▶ Work item: Go through the entries below and collect each line with the string "computer" in it.

[Saved data entries]
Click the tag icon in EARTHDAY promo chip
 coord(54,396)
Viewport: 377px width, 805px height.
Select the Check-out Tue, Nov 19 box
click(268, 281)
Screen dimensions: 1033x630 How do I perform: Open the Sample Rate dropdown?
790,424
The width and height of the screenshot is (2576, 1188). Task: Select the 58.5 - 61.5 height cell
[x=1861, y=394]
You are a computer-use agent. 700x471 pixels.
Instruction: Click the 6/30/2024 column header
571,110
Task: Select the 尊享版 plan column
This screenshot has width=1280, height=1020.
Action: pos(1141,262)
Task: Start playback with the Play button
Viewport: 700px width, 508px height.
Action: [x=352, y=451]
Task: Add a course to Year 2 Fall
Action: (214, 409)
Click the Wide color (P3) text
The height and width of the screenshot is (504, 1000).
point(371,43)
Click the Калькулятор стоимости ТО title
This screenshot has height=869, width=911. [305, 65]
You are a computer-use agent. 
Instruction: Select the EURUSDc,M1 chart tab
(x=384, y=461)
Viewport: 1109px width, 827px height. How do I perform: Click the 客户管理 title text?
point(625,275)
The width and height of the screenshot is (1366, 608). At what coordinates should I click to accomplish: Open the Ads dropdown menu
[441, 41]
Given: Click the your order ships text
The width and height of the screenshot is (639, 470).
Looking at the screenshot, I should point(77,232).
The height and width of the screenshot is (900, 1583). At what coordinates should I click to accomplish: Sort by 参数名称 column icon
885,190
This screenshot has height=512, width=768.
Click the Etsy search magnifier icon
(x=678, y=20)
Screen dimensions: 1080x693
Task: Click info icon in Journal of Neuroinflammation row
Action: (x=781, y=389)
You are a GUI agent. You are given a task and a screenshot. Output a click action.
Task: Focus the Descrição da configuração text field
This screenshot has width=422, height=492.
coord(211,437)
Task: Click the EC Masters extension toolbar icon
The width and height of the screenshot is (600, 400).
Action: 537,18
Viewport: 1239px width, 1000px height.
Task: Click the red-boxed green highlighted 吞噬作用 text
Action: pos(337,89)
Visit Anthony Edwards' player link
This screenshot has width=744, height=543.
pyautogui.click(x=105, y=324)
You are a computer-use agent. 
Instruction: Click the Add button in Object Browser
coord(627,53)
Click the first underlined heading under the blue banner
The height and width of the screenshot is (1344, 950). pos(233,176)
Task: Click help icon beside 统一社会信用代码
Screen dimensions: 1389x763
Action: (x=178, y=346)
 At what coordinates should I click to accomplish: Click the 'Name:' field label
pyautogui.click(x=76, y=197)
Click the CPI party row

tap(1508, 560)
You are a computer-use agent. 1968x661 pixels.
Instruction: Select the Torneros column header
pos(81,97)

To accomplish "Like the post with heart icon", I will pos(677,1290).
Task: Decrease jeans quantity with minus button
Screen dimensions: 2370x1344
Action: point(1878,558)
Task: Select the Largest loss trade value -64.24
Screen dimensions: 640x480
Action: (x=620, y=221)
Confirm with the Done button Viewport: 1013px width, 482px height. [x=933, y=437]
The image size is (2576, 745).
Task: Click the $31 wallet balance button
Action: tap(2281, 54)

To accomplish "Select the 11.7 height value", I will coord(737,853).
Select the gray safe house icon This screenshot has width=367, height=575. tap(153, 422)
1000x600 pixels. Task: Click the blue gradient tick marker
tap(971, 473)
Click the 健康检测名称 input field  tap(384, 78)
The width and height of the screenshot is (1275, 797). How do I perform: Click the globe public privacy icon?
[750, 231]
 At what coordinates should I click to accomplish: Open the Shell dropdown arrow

▶ Finished exercise:
You are a computer-use agent. 700x471 pixels.
You are a computer-use agent. 
You are a computer-use agent. 
You are a computer-use agent. 1968x661 pixels.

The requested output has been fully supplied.